Неудовлетворенный, расстроенный и еще томимый мгновенным сладострастным видением, Юрий с беспредметной злобой в душе, порывисто делая все движения, пошел в дом.
И уже лежа в постели и тщетно стараясь заснуть, он вспомнил Рязанцева и Лялю.
«Почему, собственно, возмущает, что Рязанцев любит Лялю не одну и не первую?..»
Мысль не дала ему ответа, но перед ним, возбуждая тихую нежность и невыразимо приятно лаская разгоряченный мозг, выплыл образ Зины Карсавиной, и как ни старался он затемнить свое чувство, стало понятно, зачем нужно ему, чтобы она была чистой и нетронутой.
«А ведь я люблю ее!» – в первый раз подумал Юрий, и эта мысль вдруг вытеснила все остальные и вызвала на глаза влажность умиления своим новым чувством… Но в следующую минуту Юрий с озлобленной насмешкой уже спрашивал себя: «А почему я сам любил других женщин прежде нее?.. Правда, я не знал еще о ее существовании, но ведь и Рязанцев не знал о Ляле. И в свое время мы оба думали, что та женщина, которой мы хотим обладать в настоящий момент, и есть „настоящая“, самая нужная и подходящая нам. Мы ошибались, но, может быть, ошибаемся и теперь!.. Значит, или хранить вечное целомудрие, или дать полную свободу себе… и женщине, конечно, наслаждаться любовью и страстью… Впрочем, что ж я, – с облегчением перебил себя Юрий, – Рязанцев… не то скверно, что он любил, а то, что он и теперь продолжает пользоваться несколькими женщинами, а я нет…»
Эта мысль наполнила Юрия чувством гордости и чистоты, но только на мгновение, а в следующую минуту он опять вспомнил о чувстве, охватившем его при видении тысяч пронизанных солнцем гибких и чистых девушек, и смутился в полном бессилии овладеть собой и справиться с хаосом чувств и мыслей.
Юрий почувствовал, что ему неудобно лежать на правом боку, и с неловким усилием повернулся.
«В сущности, – подумал он, – все женщины, каких я только знал, не могли бы меня удовлетворить на всю жизнь… Значит, то, что я называл настоящей любовью, неосуществимо, и мечтать о ней просто глупо!..»

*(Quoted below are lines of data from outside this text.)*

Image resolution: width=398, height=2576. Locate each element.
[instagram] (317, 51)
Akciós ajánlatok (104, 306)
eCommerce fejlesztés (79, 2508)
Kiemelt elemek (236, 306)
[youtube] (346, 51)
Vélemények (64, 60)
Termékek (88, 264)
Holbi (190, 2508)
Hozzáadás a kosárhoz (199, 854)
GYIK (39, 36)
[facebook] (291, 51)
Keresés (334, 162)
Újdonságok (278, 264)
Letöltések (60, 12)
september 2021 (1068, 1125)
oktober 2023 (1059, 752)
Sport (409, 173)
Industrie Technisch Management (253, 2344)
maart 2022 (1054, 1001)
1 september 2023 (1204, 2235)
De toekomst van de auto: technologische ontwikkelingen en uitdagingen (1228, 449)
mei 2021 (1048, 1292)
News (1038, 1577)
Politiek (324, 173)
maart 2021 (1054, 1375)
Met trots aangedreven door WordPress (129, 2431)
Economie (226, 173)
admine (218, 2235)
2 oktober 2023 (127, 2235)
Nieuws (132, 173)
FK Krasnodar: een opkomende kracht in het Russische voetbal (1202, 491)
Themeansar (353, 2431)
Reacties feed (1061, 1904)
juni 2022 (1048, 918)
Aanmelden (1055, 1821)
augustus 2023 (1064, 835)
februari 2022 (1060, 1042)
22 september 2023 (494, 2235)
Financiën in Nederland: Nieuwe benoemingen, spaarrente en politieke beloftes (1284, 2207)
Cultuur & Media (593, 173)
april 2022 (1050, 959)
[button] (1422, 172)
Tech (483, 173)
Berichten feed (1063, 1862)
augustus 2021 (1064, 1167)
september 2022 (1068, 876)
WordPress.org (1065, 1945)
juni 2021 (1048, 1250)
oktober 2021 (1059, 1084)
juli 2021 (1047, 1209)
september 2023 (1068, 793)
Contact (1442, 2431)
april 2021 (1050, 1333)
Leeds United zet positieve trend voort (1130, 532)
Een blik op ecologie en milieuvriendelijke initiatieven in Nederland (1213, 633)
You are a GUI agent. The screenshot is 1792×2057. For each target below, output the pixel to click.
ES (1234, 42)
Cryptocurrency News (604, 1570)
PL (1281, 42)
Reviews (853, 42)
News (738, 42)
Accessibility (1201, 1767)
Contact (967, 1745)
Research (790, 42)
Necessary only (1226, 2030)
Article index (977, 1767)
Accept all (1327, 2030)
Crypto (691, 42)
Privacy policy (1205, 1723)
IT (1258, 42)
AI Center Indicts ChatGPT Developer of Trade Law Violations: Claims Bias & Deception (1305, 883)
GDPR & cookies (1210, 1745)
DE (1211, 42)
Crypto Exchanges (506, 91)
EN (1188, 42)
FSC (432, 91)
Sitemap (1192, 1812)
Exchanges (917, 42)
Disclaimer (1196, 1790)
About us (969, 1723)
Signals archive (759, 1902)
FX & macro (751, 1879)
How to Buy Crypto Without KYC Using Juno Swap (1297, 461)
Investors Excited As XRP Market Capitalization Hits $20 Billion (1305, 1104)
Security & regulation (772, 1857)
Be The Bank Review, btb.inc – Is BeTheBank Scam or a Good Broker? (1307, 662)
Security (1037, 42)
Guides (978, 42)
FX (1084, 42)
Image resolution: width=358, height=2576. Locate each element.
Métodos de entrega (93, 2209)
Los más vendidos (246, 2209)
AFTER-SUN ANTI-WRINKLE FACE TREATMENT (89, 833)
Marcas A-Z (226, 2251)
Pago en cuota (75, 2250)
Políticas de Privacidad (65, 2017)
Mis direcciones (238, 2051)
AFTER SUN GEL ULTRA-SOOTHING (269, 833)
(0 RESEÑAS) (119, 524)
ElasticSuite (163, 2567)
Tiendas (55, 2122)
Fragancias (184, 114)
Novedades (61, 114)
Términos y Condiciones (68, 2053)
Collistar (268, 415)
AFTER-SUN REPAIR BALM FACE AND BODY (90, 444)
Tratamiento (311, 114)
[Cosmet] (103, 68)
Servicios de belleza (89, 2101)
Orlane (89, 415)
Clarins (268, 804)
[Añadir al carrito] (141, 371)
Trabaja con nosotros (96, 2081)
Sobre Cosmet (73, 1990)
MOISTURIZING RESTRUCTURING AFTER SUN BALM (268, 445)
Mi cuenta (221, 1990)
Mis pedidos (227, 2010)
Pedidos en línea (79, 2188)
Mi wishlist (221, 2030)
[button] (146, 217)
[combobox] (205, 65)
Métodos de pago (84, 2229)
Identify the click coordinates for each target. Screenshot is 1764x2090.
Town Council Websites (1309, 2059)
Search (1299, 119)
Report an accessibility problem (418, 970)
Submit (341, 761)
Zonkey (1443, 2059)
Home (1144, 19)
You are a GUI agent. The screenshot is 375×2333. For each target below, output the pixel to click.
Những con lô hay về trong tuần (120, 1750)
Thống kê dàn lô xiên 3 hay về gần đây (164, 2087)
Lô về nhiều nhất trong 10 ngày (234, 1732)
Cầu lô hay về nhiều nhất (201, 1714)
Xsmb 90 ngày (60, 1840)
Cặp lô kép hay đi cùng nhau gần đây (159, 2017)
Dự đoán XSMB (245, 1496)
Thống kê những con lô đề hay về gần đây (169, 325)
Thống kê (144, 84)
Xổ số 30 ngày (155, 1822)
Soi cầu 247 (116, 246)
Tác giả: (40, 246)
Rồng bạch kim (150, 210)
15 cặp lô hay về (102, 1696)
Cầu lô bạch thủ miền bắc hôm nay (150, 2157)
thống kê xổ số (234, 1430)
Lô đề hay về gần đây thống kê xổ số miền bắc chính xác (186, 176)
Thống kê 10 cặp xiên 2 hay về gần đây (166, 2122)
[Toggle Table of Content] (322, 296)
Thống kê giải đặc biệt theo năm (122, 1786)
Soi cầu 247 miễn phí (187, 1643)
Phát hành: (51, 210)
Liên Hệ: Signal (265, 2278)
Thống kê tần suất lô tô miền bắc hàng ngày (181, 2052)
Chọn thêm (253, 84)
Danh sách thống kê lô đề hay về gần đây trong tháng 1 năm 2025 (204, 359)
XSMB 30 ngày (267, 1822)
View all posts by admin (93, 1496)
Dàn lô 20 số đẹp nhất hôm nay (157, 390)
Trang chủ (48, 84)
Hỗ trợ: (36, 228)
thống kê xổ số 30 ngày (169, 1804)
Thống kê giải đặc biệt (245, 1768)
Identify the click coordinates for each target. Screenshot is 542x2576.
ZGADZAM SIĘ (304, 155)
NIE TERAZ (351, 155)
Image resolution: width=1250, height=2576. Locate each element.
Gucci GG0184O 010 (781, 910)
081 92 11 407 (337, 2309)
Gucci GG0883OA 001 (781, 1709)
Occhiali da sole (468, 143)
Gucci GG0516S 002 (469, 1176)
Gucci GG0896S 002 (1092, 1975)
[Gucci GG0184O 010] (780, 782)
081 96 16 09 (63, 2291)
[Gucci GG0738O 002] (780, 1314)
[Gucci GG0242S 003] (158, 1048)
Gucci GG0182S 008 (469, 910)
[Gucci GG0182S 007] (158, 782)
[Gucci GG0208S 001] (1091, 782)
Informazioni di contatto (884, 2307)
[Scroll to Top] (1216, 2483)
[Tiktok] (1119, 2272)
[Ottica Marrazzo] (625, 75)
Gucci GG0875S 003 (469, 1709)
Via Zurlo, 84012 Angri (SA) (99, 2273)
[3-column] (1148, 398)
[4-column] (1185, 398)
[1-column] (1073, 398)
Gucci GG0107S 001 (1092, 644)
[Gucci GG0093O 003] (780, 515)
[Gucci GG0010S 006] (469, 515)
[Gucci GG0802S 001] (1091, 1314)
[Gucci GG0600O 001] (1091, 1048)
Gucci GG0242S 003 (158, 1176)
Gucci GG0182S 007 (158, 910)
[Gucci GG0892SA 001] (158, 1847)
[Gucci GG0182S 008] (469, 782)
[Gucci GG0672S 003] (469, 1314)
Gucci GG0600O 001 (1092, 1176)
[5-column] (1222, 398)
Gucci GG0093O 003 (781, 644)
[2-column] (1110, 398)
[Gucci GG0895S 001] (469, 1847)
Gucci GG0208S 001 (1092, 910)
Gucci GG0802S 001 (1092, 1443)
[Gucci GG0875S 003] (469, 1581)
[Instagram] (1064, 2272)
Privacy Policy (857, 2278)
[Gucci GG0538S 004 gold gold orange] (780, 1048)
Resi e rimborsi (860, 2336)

Юрию стало неловко и на левом боку, и, путаясь вспотевшим липким телом в сбившейся горячей простыне, он перевернулся опять. Было жарко и неудобно. Начинала болеть голова.
«Целомудрие – идеал, но человечество погибло бы при осуществлении этого идеала, – неожиданно пришло ему в голову, – значит, это нелепость. А… тогда и вся жизнь – нелепость!» – с такой злобой стискивая зубы, что перед глазами завертелись золотые круги, почти вслух сказал Юрий.
И до самого утра, лежа в тяжелой и неудобной позе, с тупым отчаянием в душе, Юрий ворочал похожие на камни тяжелые и противоречивые мысли.
Наконец, чтобы выпутаться из них, он стал уверять себя, что он сам – дурной, излишне сладострастный и эгоистичный человек и его сомнения – просто скрытая похоть. Но это только еще тяжелее придавило душу, подняло в мозгу сумбур самых разнообразных представлений, и мучительное состояние разрешилось наконец вопросом:
– Да с какой стати я себя так мучаю, наконец?
И с чувством отвращения к самому процессу какого бы то ни было мышления, в тупой нервной усталости Юрий заснул.
XV
Ляля до тех пор плакала в своей комнате, уткнувшись лицом в подушку, пока не заснула. Утром она встала с больной головой и напухшими глазами.
Первой ее мыслью было то, что не надо плакать, потому что сегодня, к обеду, приедет Рязанцев и ему будет неприятно, что у нее заплаканное некрасивое лицо. Но сейчас же она вспомнила, что все равно все кончено и нельзя больше любить, ощутила острое горе и жгучую любовь и опять заплакала.
– Какая гадость, какая мерзость! – прошептала Ляля, чувствуя, что задыхается от горьких, еще невыплаканных слез. – За что?.. За что?.. – твердила она, и в душе у нее была неисходная грусть о навеки ушедшем невозвратимом счастье.
Ей было удивительно и гадко, что Рязанцев мог так легко и постоянно лгать ей.
«И не он один, а значит, и все лгали, – с недоумением думала Ляля, – ведь все, решительно все радовались нашей свадьбе и говорили, что он хороший, честный человек! Нет, впрочем… они не лгали, а просто не считали этого… дурным… Какая гадость!»
И Ляле стало противно смотреть на привычную обстановку, напоминавшую людей, теперь противных ей. Она прислонилась лицом к стеклу окна и стала сквозь слезы смотреть в сад.